EXERCISE PROMPT: Echo back the lines of the listing from the line with "You are a GUI" to the line with "pyautogui.click(x=292, y=1056)", both included, and leave the pictures out of your answer.

RECORDS TO PROCESS:
-- Begin --

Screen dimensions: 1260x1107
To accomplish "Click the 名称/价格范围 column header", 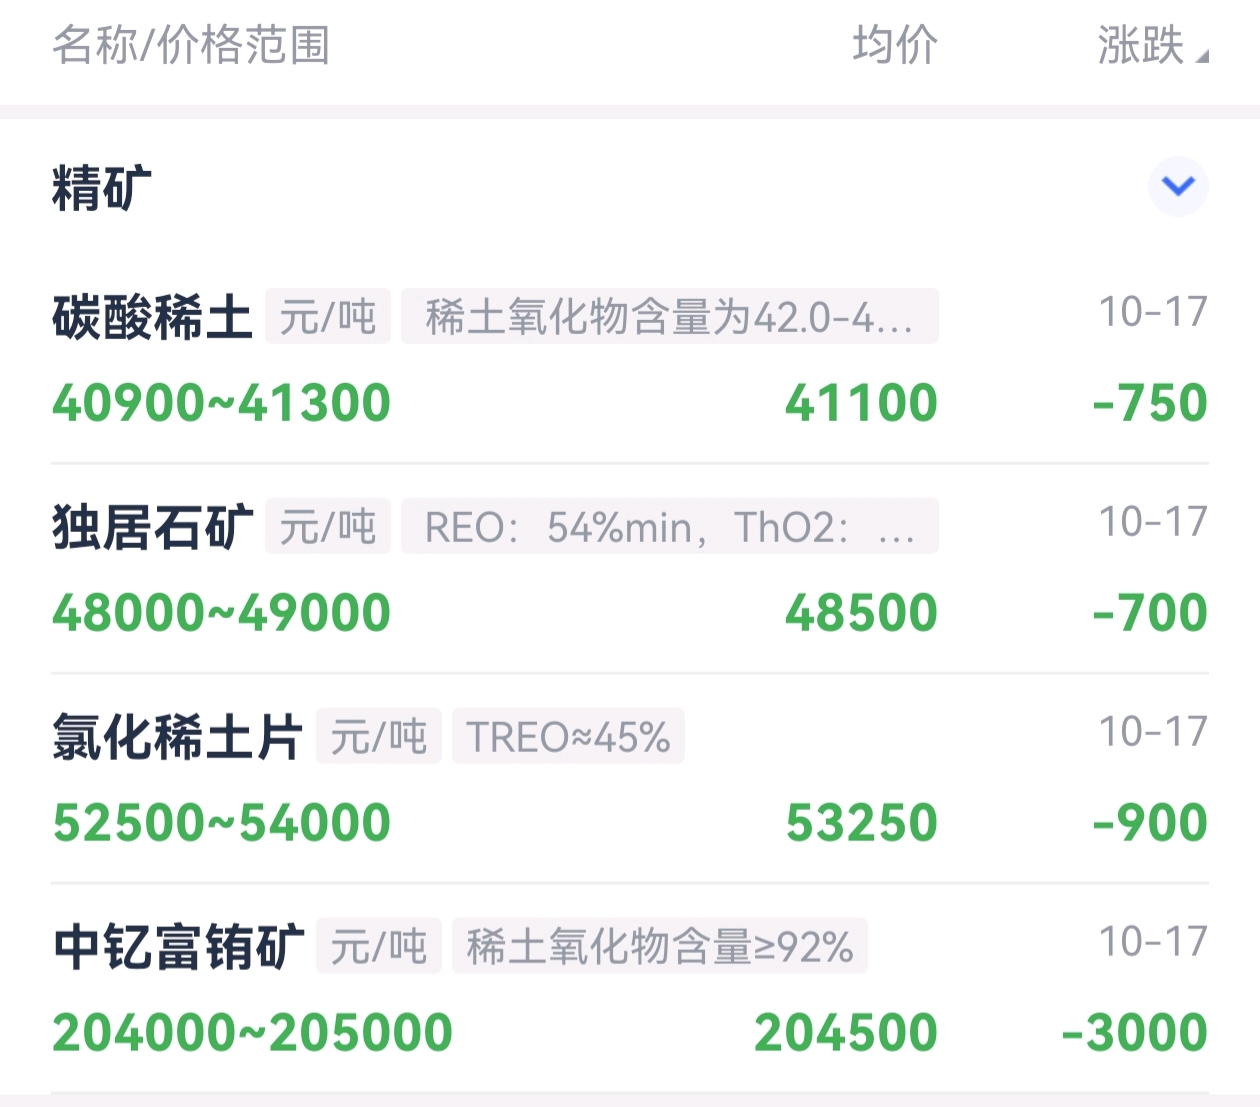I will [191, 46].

-- End --
-- Begin --

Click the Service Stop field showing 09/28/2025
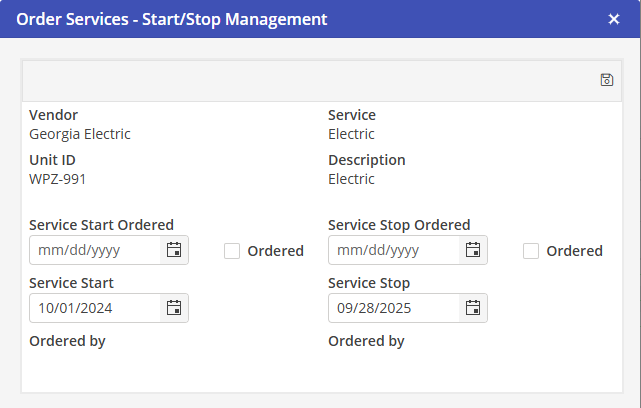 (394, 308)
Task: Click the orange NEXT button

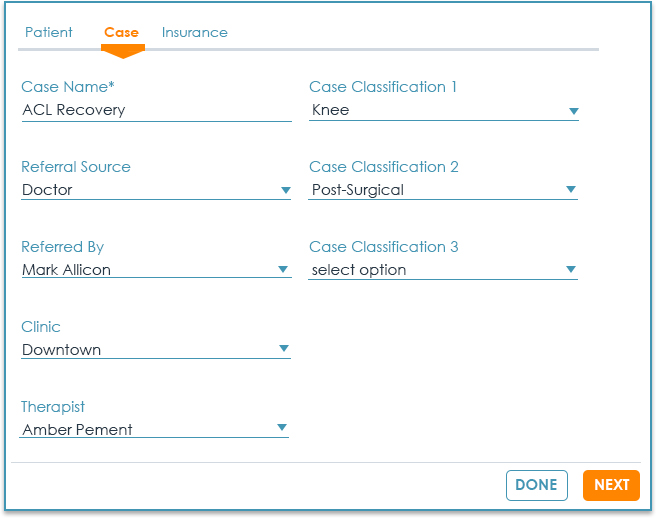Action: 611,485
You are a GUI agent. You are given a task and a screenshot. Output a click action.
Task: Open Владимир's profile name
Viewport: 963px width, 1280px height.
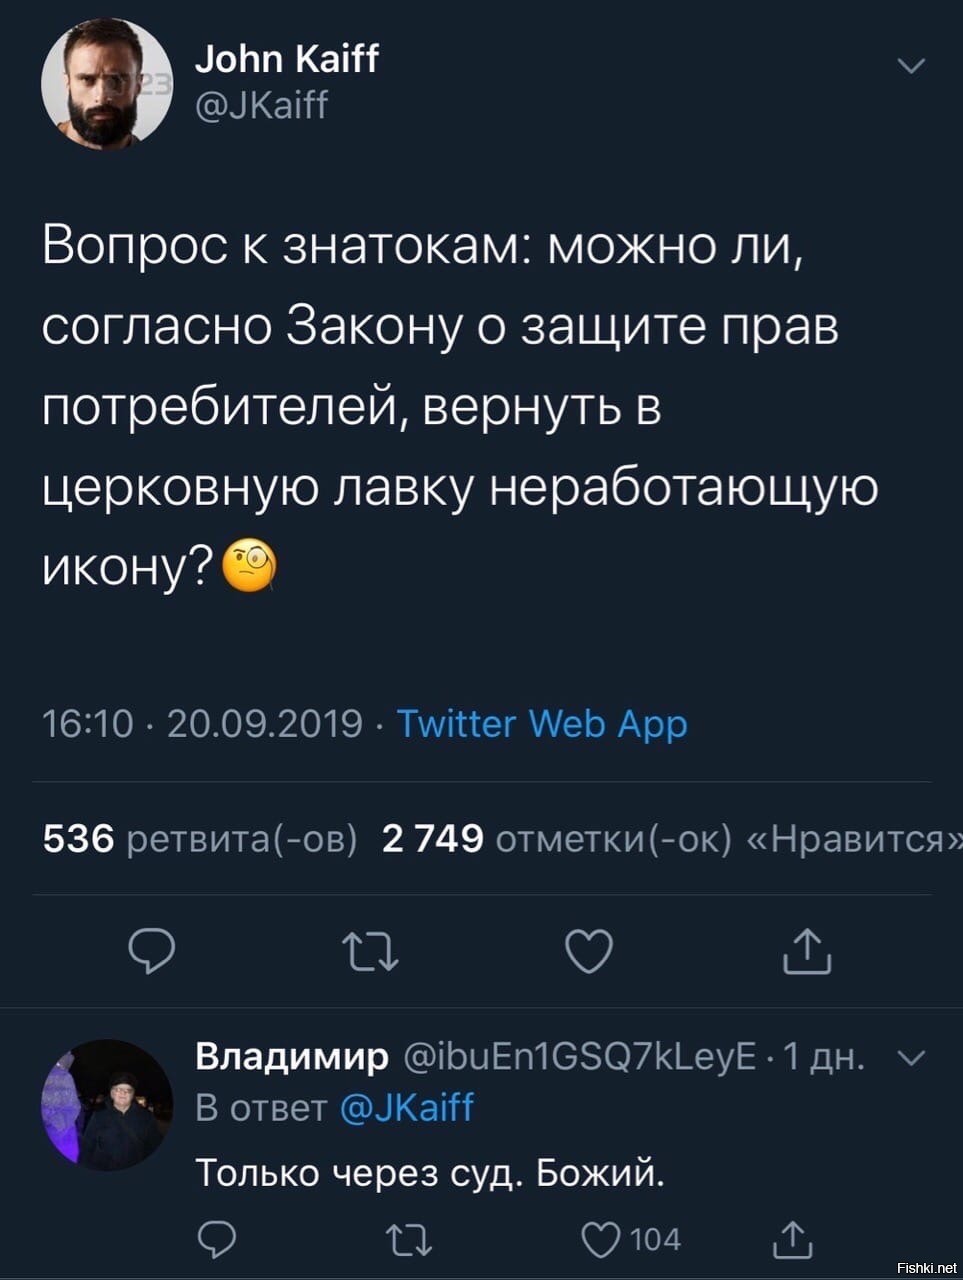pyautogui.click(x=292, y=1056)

-- End --

SOLUTION BELOW:
You are a GUI agent. You are given a task and a screenshot. Output a click action.
Task: Open Владимир's profile name
Viewport: 963px width, 1280px height.
pyautogui.click(x=292, y=1056)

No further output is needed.